(Records from a collection)
[start]
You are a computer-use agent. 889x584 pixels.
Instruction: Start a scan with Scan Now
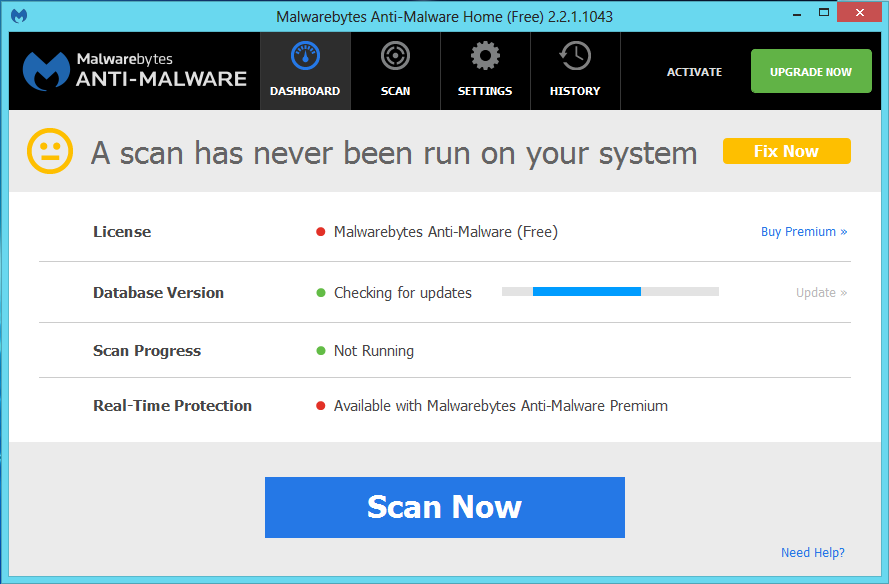(444, 507)

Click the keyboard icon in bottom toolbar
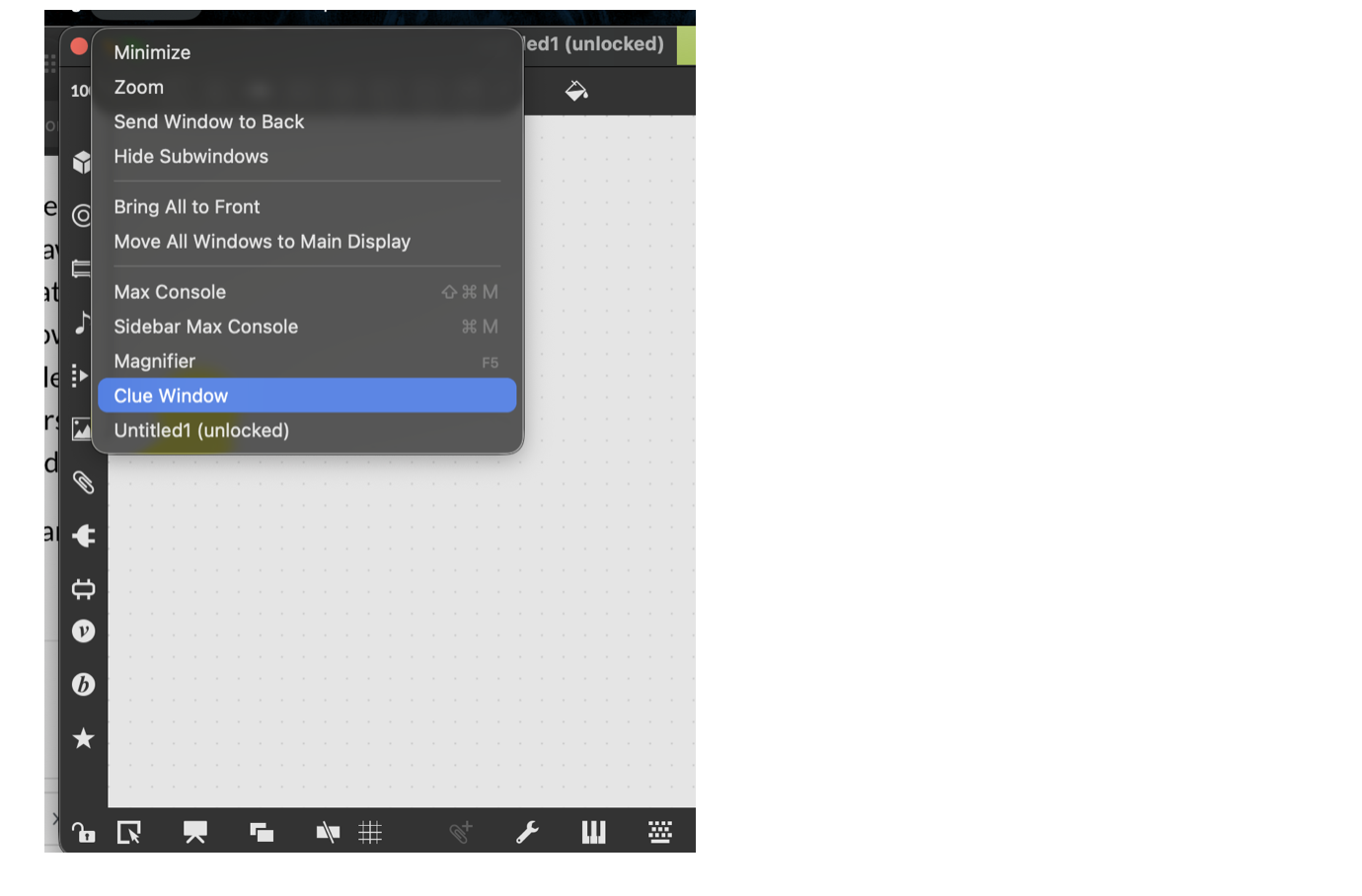[x=660, y=833]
[end]
• [WHAT YOU NEED TO DO]
Print every line of text from the material above without any changes, leaving out the pictures.

• [EXPECTED OUTPUT]
You are a computer-use agent. 889x584 pixels.
Instruction: Start a scan with Scan Now
(444, 507)

Click the keyboard icon in bottom toolbar
[x=660, y=833]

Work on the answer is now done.